**Provided records:**
====
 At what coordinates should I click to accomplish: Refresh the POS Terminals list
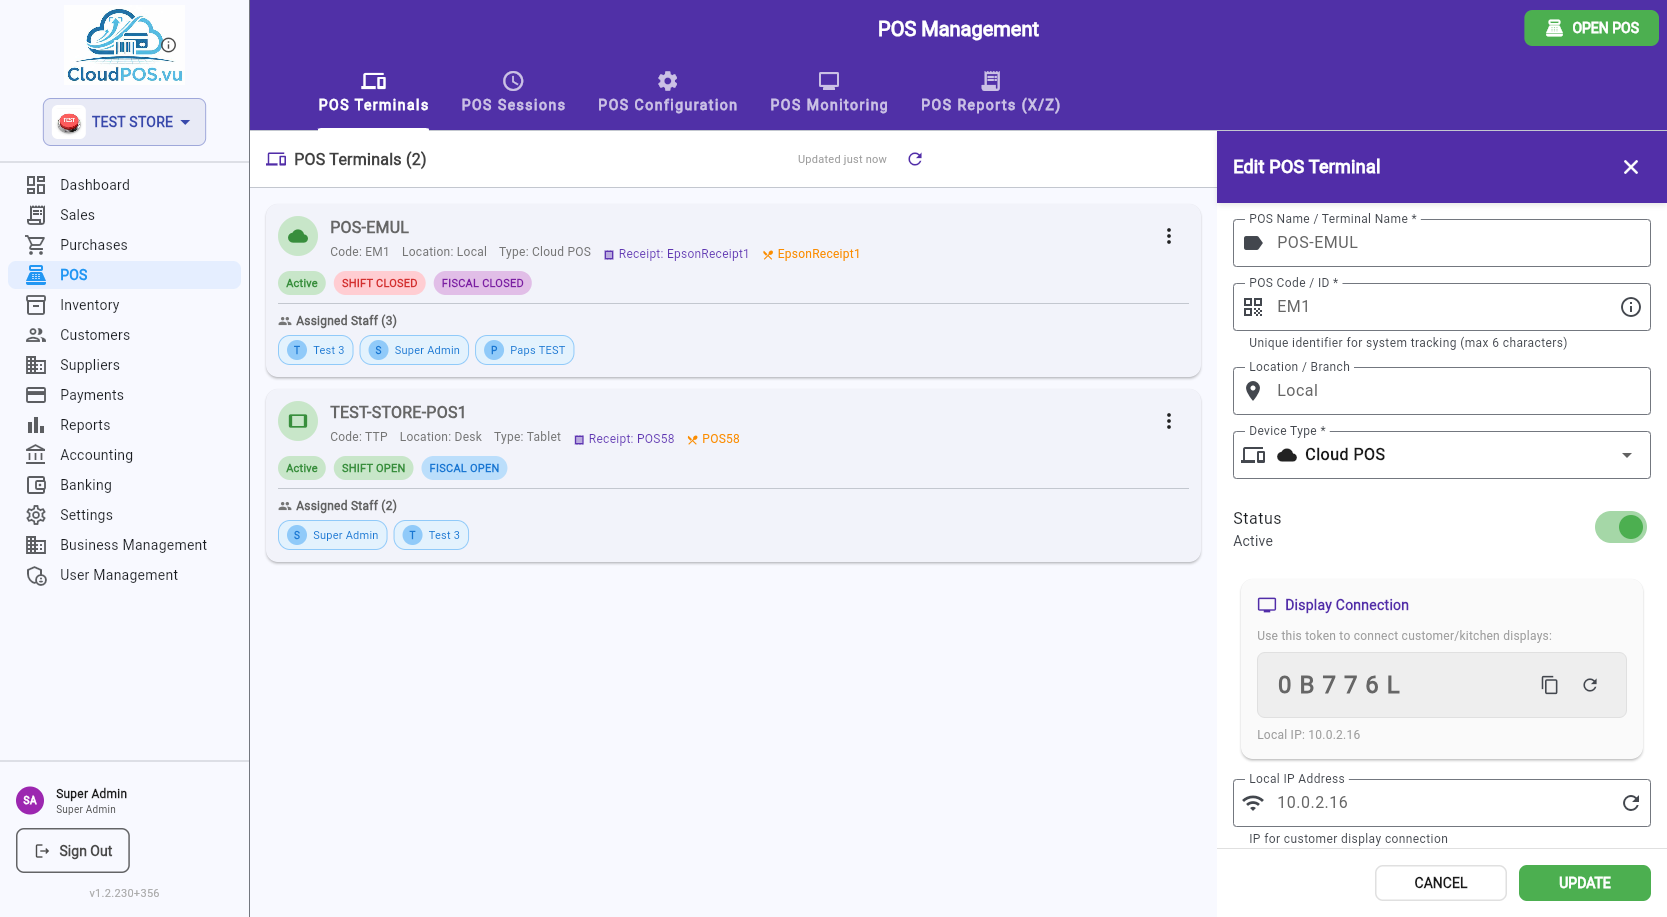915,159
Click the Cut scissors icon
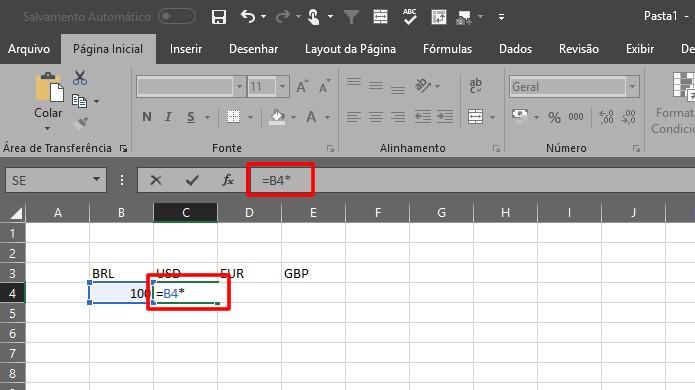 80,78
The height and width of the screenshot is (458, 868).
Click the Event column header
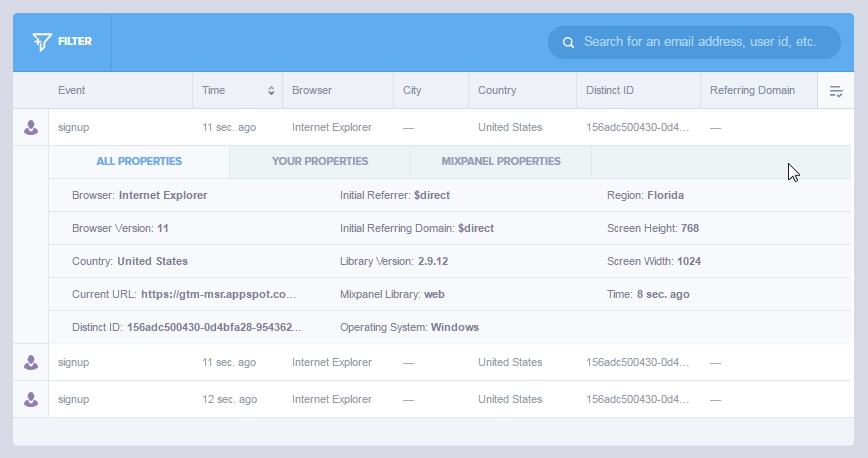71,90
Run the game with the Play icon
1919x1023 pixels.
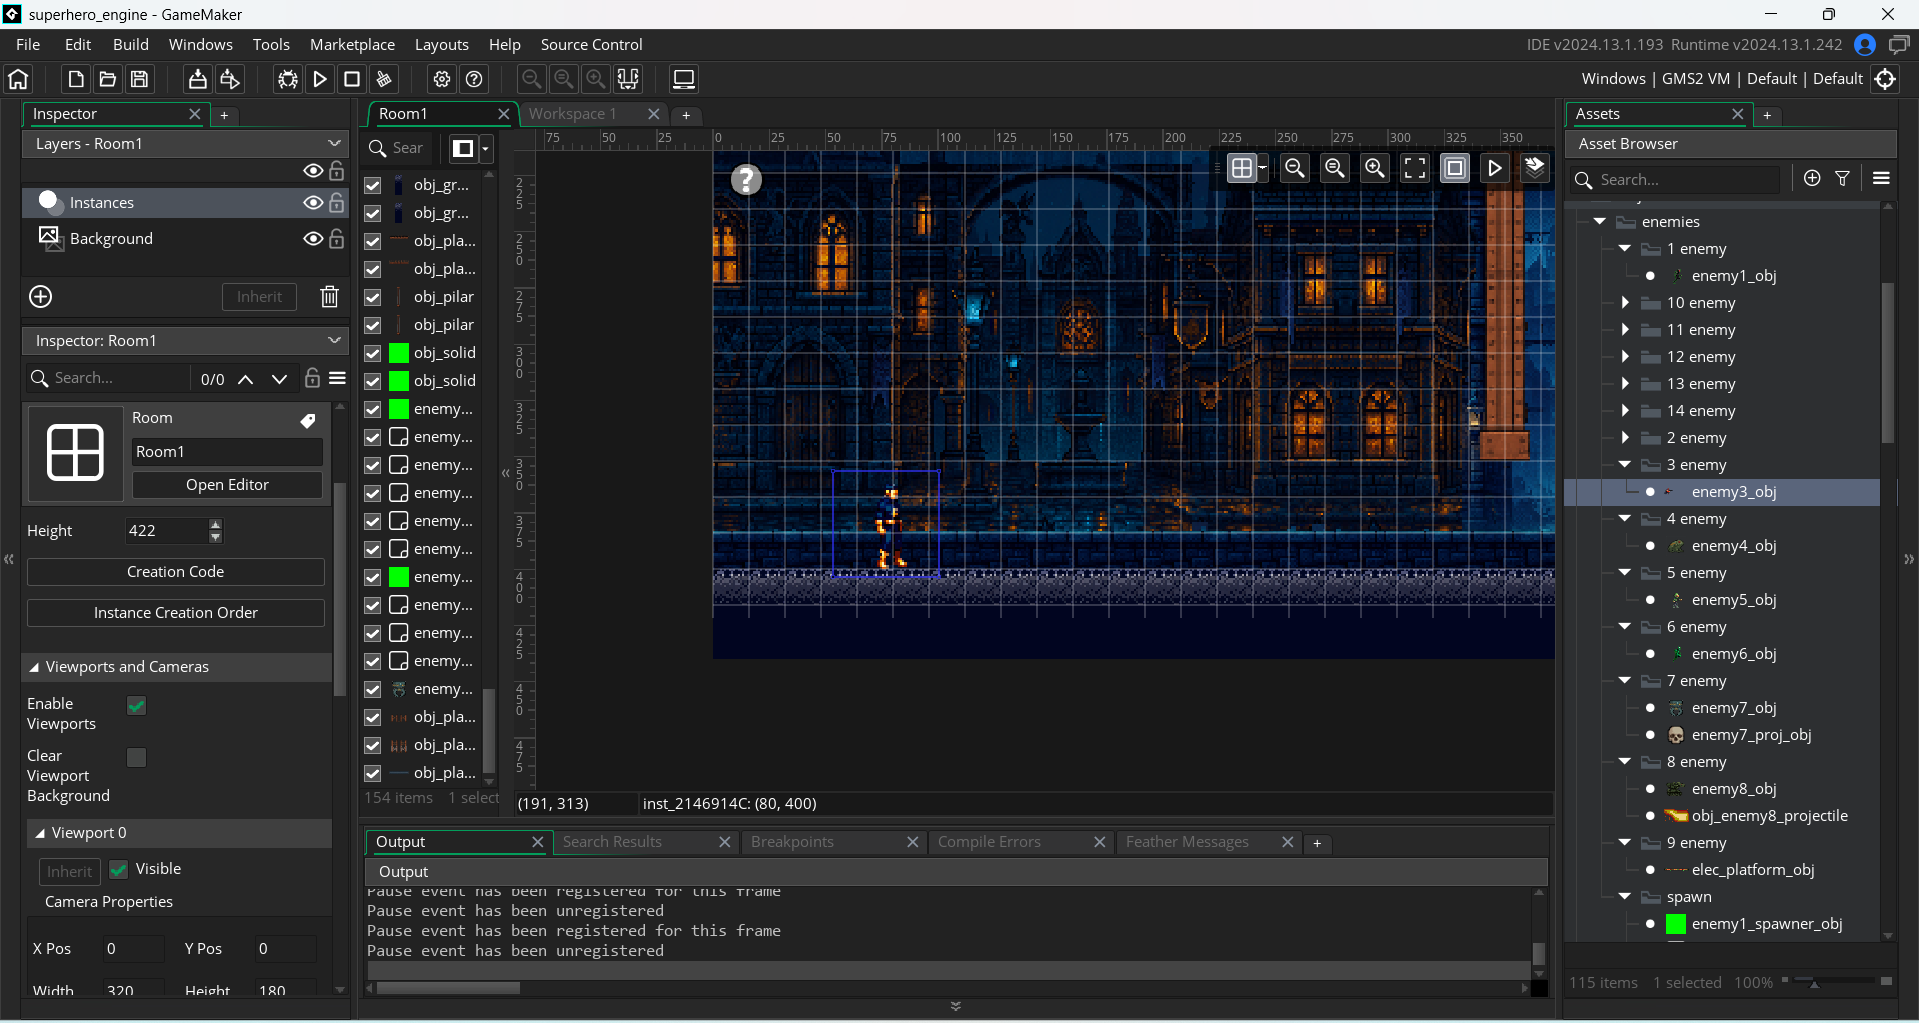pyautogui.click(x=320, y=79)
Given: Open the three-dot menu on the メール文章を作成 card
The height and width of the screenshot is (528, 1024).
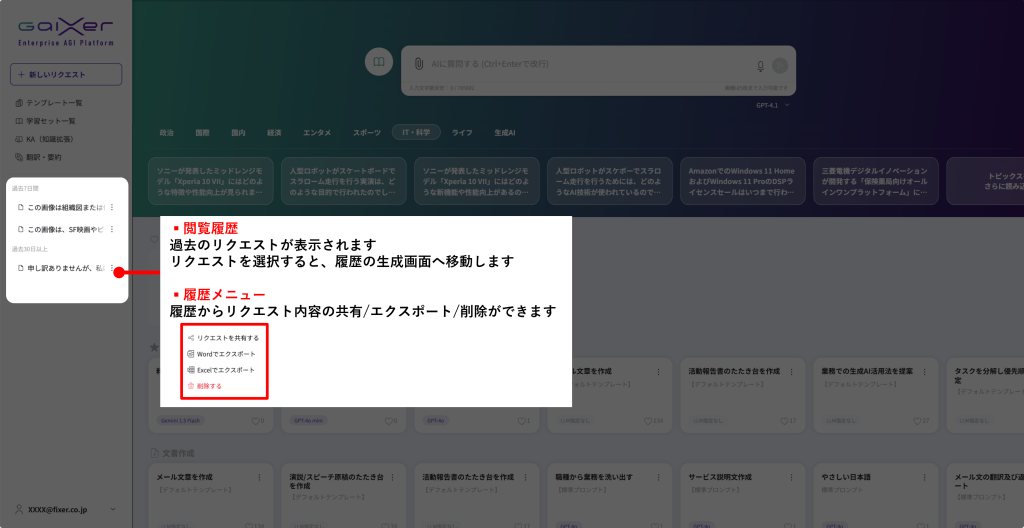Looking at the screenshot, I should (x=260, y=477).
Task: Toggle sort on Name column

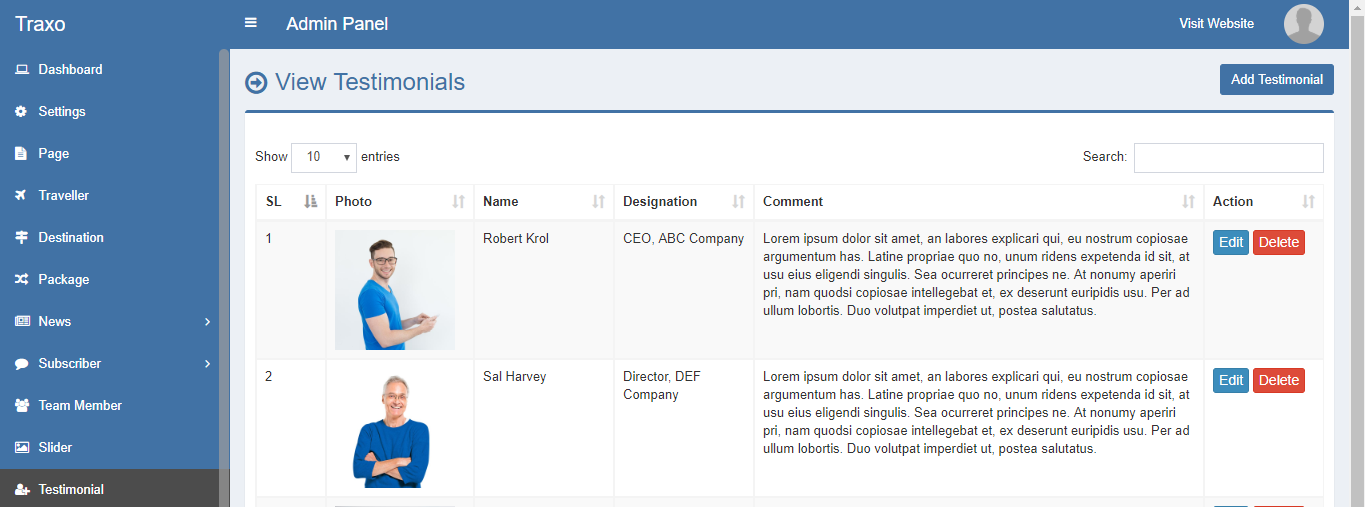Action: click(543, 202)
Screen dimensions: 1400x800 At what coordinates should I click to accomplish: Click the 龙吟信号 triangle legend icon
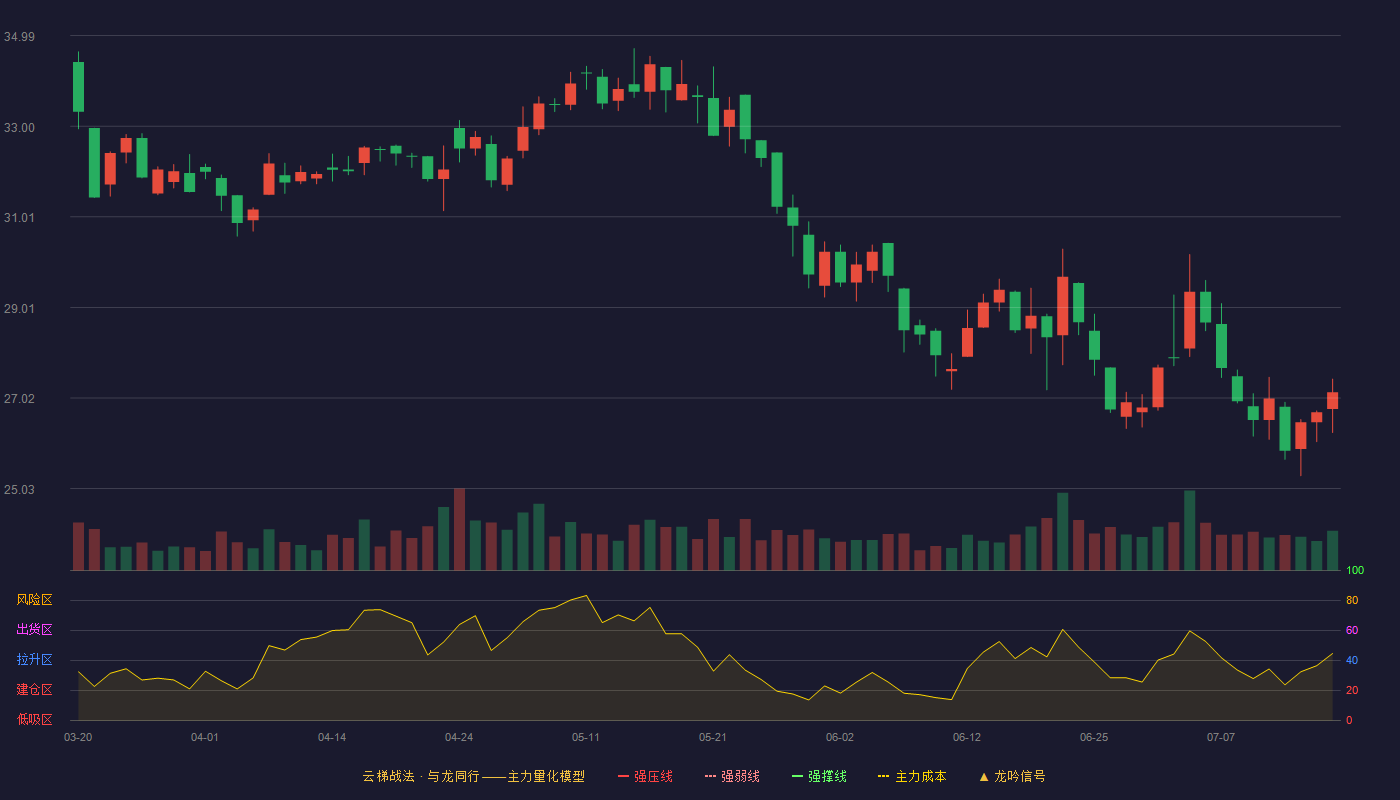983,776
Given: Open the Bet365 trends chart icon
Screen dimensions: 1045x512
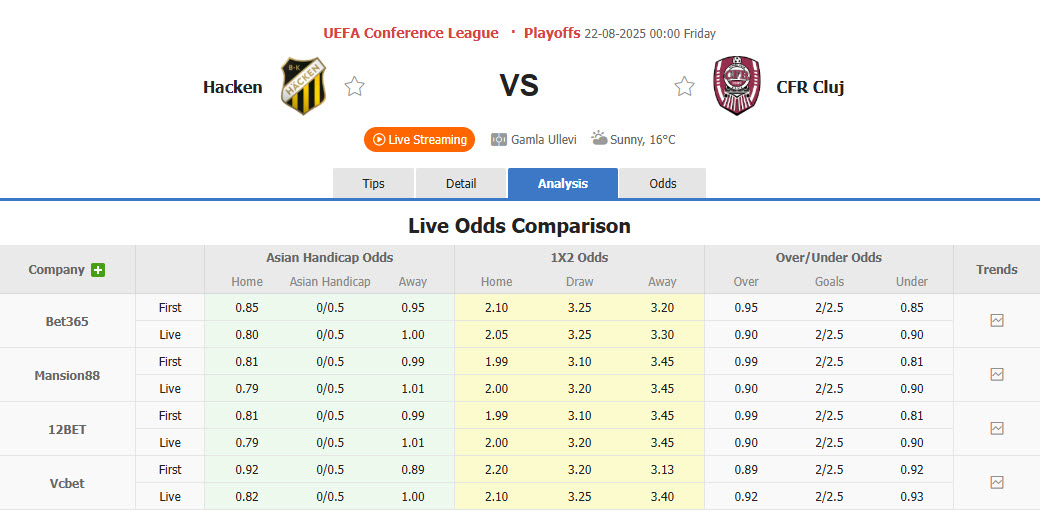Looking at the screenshot, I should point(996,321).
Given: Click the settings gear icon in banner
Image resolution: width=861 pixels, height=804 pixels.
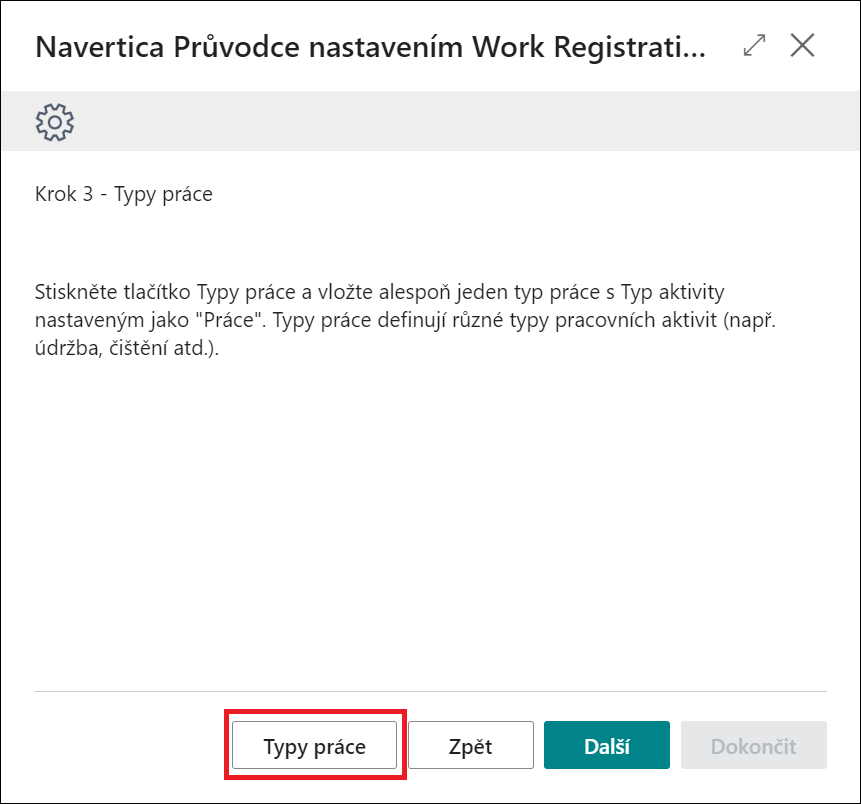Looking at the screenshot, I should click(x=55, y=121).
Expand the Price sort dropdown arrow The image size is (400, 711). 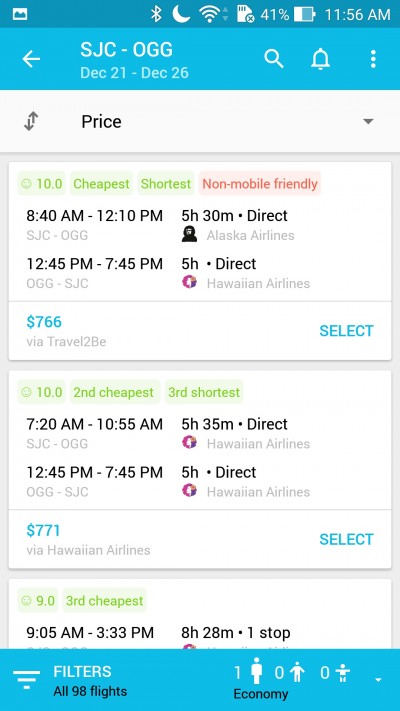click(368, 122)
====
**Assigned task:** Would you copy every line from the listing above that has the string "Open" in it?

**The answer:**
Given: Open the three-dot menu on the メール文章を作成 card
Given: Open the Bet365 trends chart icon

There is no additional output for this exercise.